Aile yapısı ve demografik özellikleri bakımından çeşitlilik gösteren proje, alana dikkatli yerleşimiyle, iklim ve ışığa uyumlu tasarım özellikleriyle kaynak ve enerji tasarrufu hedeflerine ulaşarak sürdürülebilir bir tutum sergiliyor.
Mimarlar, Fransa’nın Dunkerque bölgesinde kıyı geliştirme projesine ait bir savaş sonrası gemi inşa tesisi olan Atelier de Préfabrication no. 2 (AP2) binasının yıkılmasına karşı çıkıyor. Bunun yerine şekil ve boyut olarak ilkiyle aynı olan ikinci bir bina inşa etmeyi tercih ediyor.
Esnek ve değişen işlevler orijinal yapıda konumlanırken yeni yapı, çağdaş sanatın bölgesel koleksiyonlarını barındıran galerilere, ofislere ve depolara ev sahipliği yapıyor. Şeffaf ve prefabrik malzemelerin kullanımı, eski binaya engelsiz bir bakış sağlıyor.
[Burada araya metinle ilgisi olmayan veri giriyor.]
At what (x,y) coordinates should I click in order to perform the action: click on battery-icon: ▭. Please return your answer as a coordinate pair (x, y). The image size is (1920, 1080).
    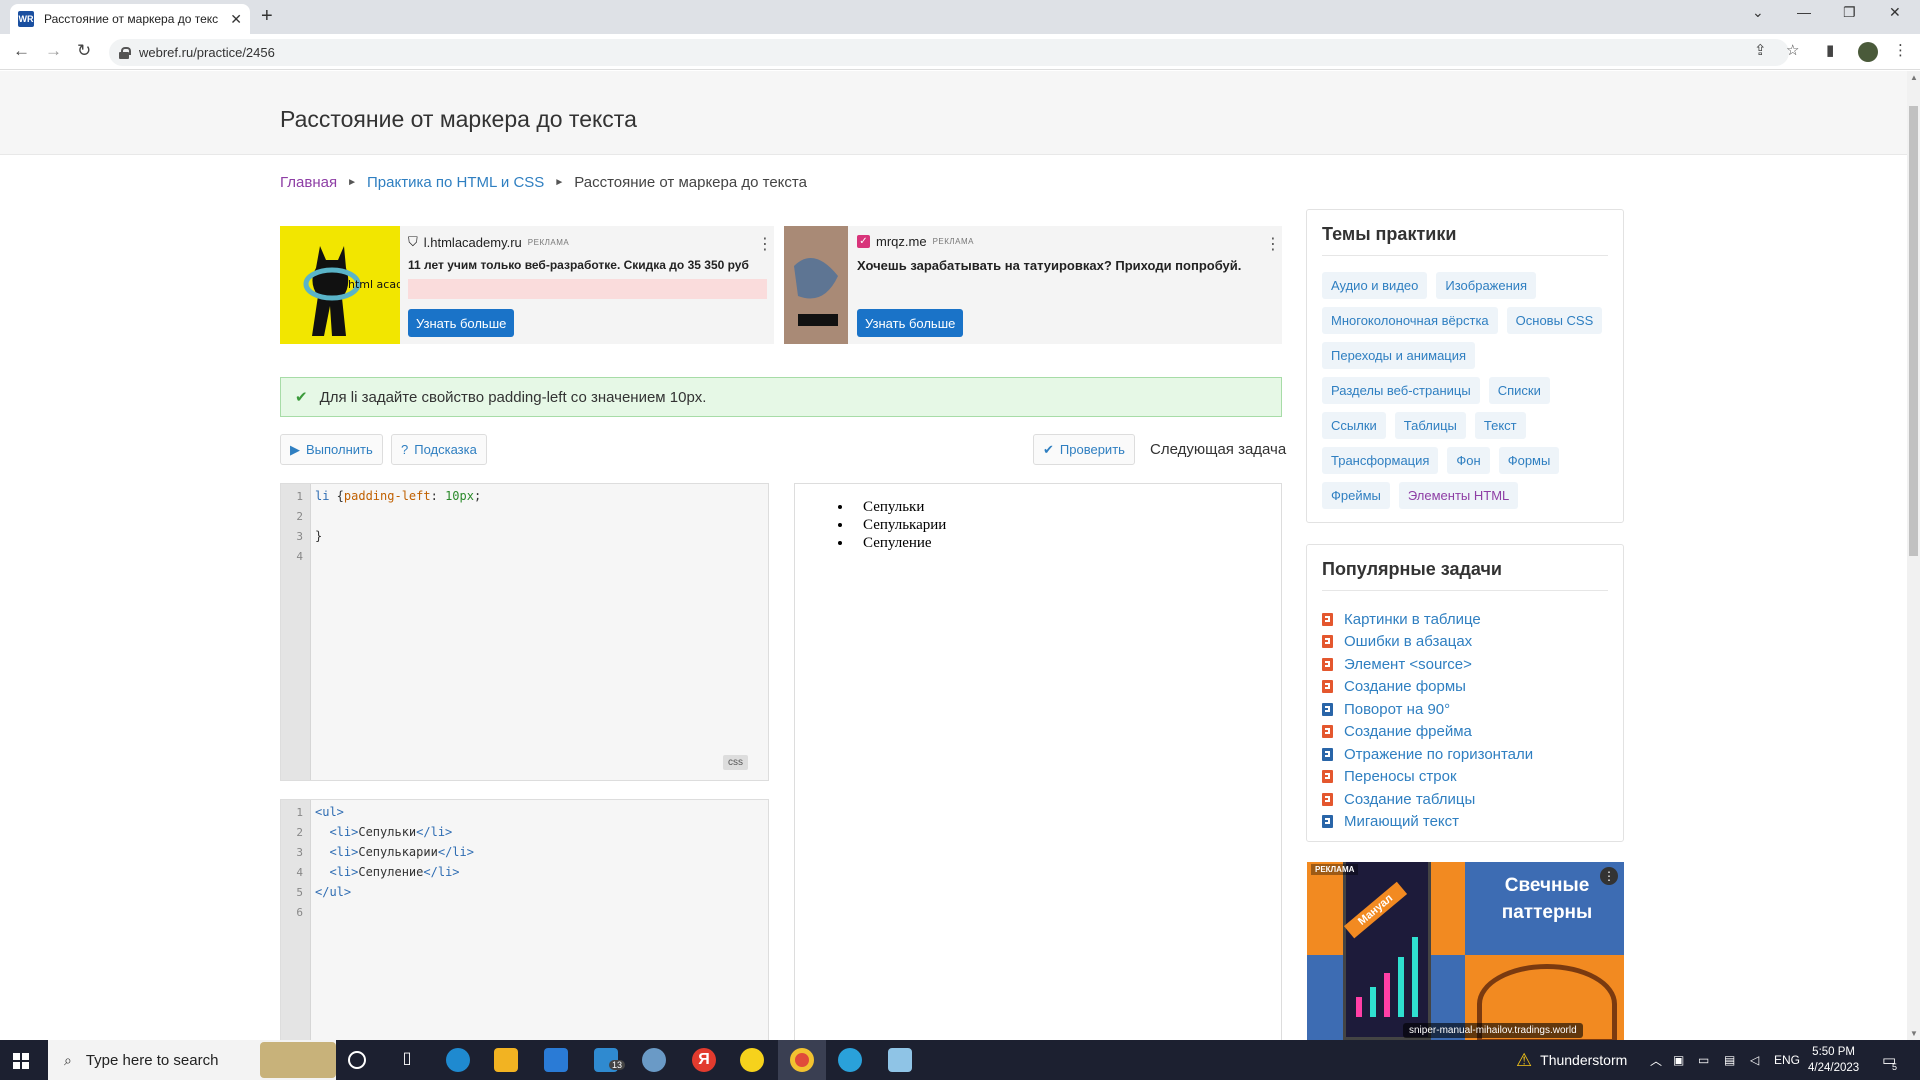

Tasarımcılar gelecekte iki yapı arasındaki boşlukta yer alan iç sokağı, yükseltilmiş dış yürüme yoluna bağlamayı hedefliyor.
Fransa’nın Lille şehrinde Parc Arras Europe’un yenilenmesinin bir parçası olarak inşa edilen tiyatro, kapsamlı bir program yelpazesi barındıran çok amaçlı bir belediye binası olarak hizmet veriyor.
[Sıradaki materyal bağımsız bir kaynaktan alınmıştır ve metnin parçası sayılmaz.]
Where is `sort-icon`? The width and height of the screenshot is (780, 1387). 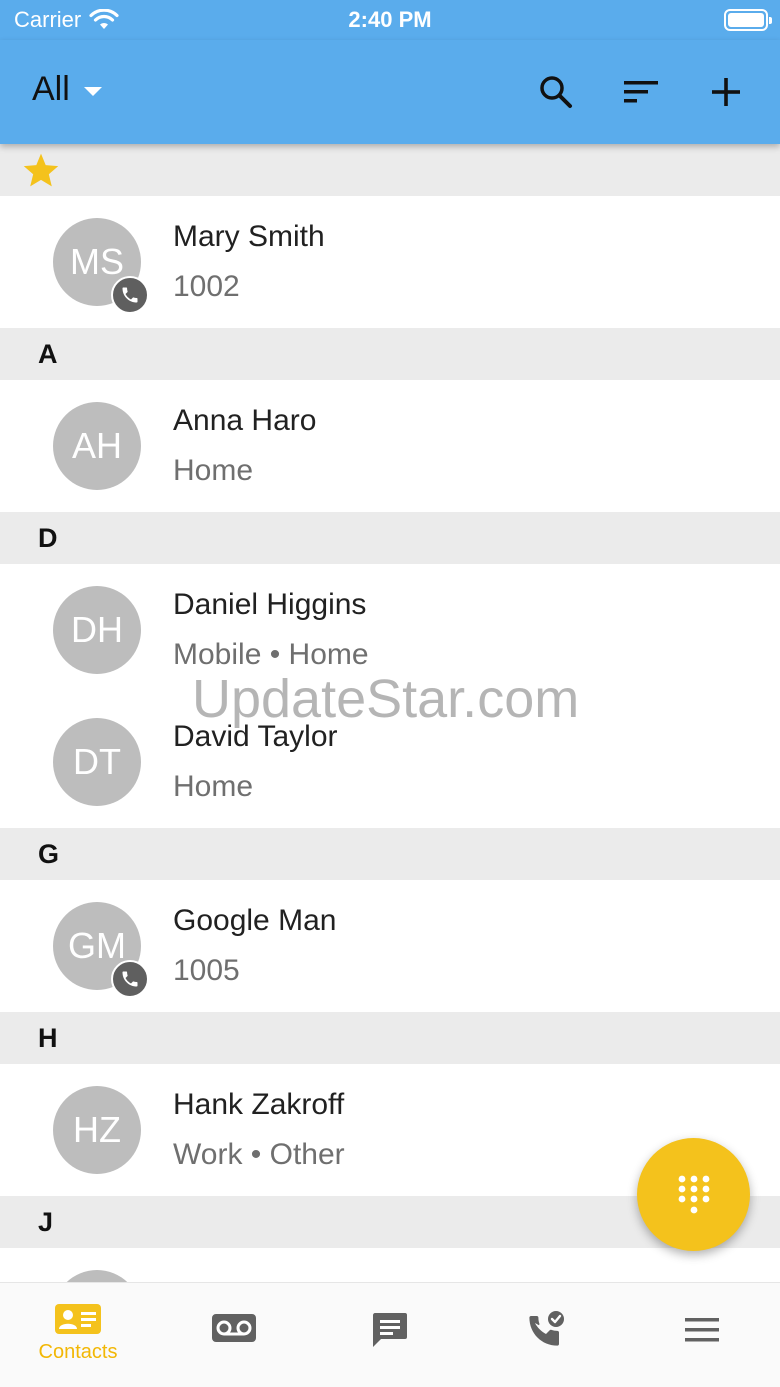
sort-icon is located at coordinates (641, 92).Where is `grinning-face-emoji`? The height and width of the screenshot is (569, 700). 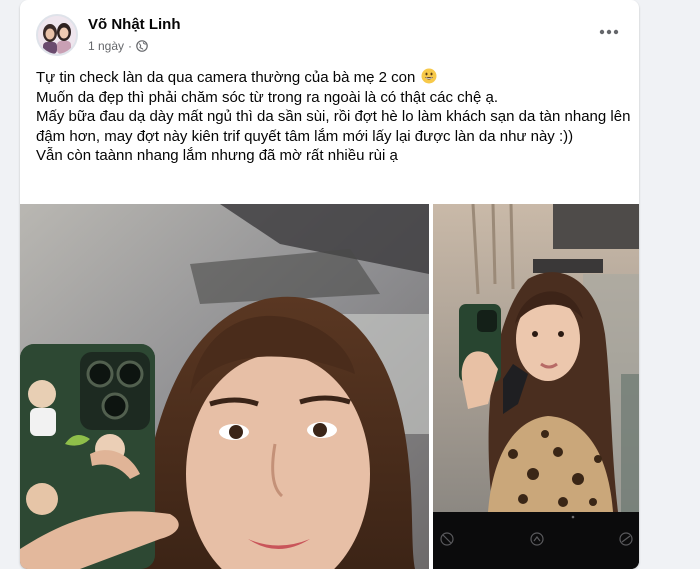 grinning-face-emoji is located at coordinates (429, 76).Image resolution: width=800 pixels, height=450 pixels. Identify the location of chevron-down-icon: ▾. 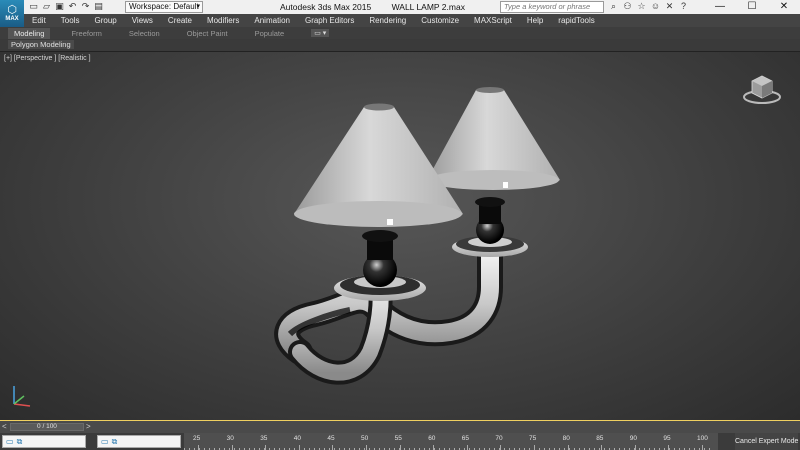
(198, 6).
Sürgülü kapılar ve pencereler, modüler ve yeniden yapılandırılabilir oturma yerleri, mekânı eğimli bahçeyle bütünleştiren açılıp kapanır cephe kullanımıyla sağlanan esnek kat planı, işlevler için çok sayıda olanak sağlıyor.
1960’larda, büyük ölçekli sosyal konut inşaatı döneminde, Fransa’nın Bordeaux şehrinde inşa edilen on ila on beş kat yüksekliğinde üç bina, 530 daireye ev sahipliği yapıyor.
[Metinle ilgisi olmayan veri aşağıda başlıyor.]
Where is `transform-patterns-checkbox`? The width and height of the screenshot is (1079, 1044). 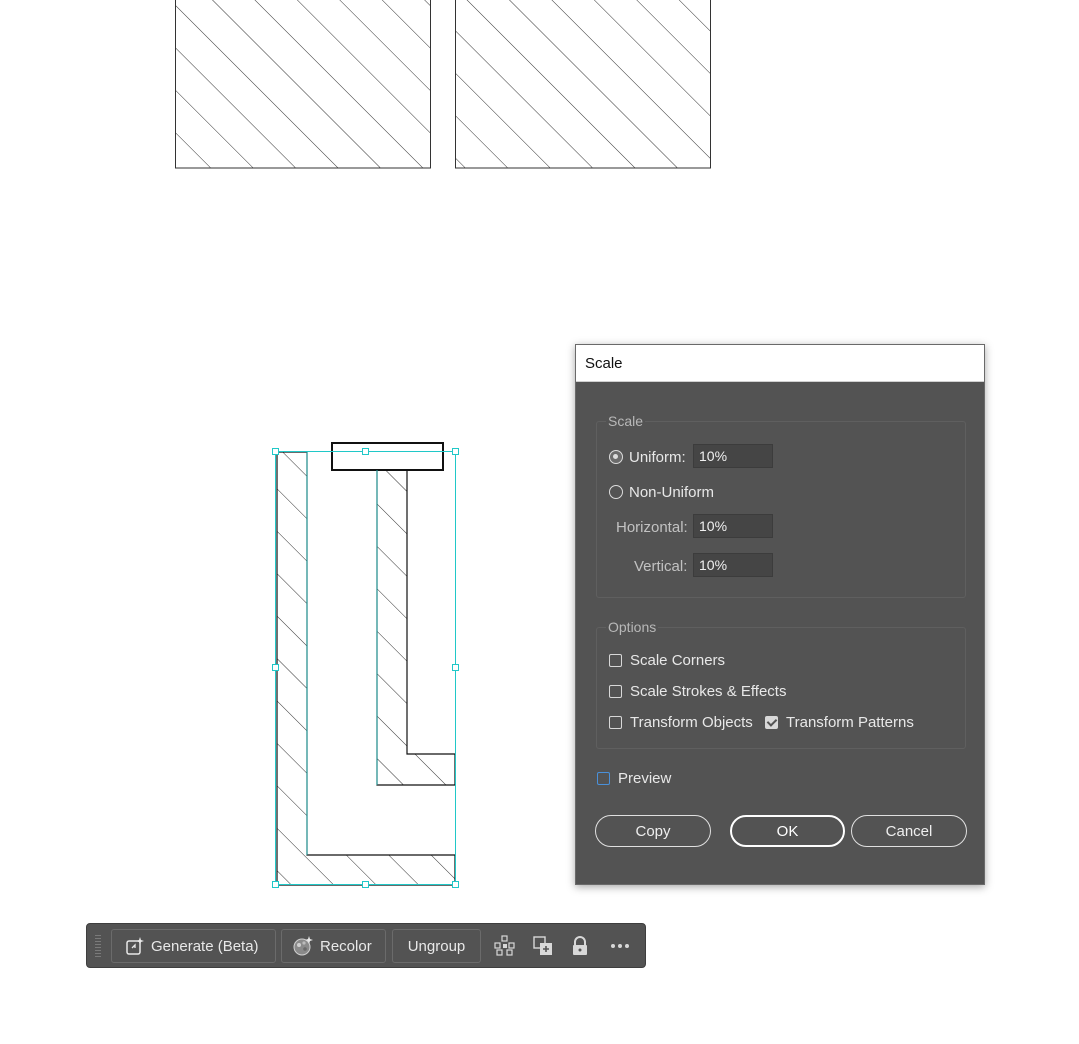 transform-patterns-checkbox is located at coordinates (772, 722).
Paris’teki Bois le Prêtre’nin dönüşümüne benzer şekilde bina cephesi kaldırılıyor ve iç mekanlar dışa doğru genişletilerek biyoklimatik kış bahçeleri veya balkonlar oluşturuluyor.
Bazı birimlerinin boyutunun neredeyse iki katına çıktığı yenileme projesi, sosyal konutun estetik kurallarına meydan okuyan dramatik bir görsel sunuyor.
İsviçre’nin Cenevre şehrinde, Chêne-Bourg belediyesinde konumlanan karma kullanımlı bina, 250 ofise ve zemin katta yer alan ticari alanlara ev sahipliği yapıyor. Bina sakinleri, yakınlardaki yeni yeraltı Chêne-Bourg CEVA tren istasyonuyla birlikte şehre ve zenginleşen olanaklara doğrudan ulaşma imkânı buluyor.
Birimlerdeki yerden tavana uzanan açıklıklar, enerji tasarruflu termal perde kullanımı ve kış bahçesi veya balkon uzantıları, kullanıcılarına maksimum alan, ışık ve sıcaklık sağlıyor.
Mimarlar, modüler ofis tasarımları ve uyarlanabilir düzen şeması ile esnek alanlar yaratıyor. Bunun yanı sıra özel olarak tasarlanan beş kat, ihtiyaç halinde konut veya hizmet alanlarına dönüştürülme imkânı sunuyor.